== Data for this task
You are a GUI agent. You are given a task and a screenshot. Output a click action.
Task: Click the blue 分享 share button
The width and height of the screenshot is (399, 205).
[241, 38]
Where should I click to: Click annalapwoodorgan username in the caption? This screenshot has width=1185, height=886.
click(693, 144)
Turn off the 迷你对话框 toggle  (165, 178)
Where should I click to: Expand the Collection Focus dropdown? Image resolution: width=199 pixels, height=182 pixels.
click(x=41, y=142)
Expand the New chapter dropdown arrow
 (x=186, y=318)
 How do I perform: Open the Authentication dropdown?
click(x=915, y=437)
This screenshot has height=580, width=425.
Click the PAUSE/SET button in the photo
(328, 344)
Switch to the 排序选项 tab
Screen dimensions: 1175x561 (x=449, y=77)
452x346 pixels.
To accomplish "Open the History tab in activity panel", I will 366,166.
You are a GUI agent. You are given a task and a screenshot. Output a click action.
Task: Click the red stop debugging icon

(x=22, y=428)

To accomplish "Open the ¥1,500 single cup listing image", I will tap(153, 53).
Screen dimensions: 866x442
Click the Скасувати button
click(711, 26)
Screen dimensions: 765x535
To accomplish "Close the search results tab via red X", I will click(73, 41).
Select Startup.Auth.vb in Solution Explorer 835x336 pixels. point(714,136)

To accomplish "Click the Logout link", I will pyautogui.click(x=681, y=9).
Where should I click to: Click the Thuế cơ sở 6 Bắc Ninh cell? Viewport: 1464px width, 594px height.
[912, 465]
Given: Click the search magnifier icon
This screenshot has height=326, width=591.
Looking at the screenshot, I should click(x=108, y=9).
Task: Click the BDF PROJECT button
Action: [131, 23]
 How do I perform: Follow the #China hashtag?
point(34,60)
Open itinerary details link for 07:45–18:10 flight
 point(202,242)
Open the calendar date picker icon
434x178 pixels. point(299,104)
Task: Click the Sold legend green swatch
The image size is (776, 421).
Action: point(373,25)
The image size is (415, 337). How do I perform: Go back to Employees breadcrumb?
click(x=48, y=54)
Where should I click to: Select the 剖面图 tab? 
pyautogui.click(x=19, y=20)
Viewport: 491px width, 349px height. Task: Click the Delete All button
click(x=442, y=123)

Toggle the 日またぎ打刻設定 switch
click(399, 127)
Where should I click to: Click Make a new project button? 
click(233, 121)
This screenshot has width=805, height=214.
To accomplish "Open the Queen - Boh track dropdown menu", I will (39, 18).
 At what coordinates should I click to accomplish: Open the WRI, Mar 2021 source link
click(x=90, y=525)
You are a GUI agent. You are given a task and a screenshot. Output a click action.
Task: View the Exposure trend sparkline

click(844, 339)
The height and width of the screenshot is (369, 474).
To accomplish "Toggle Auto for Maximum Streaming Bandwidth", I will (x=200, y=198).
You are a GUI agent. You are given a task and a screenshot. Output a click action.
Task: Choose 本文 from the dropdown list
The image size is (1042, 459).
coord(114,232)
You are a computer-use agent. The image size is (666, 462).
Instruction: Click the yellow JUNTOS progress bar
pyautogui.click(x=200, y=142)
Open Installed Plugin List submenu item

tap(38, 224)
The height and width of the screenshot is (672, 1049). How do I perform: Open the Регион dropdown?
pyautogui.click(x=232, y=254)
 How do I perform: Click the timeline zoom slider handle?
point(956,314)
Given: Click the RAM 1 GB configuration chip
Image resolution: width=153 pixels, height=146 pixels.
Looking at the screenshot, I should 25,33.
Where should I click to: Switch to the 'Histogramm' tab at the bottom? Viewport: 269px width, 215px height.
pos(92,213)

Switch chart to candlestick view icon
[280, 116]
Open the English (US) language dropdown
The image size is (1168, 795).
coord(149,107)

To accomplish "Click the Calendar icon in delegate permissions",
====
§ What you will do: What this exercise asks for is every line of the data above with the word "search".

§ Reply to the exercise:
To accomplish "Close the search results tab via red X", I will click(73, 41).
Given: Click the search magnifier icon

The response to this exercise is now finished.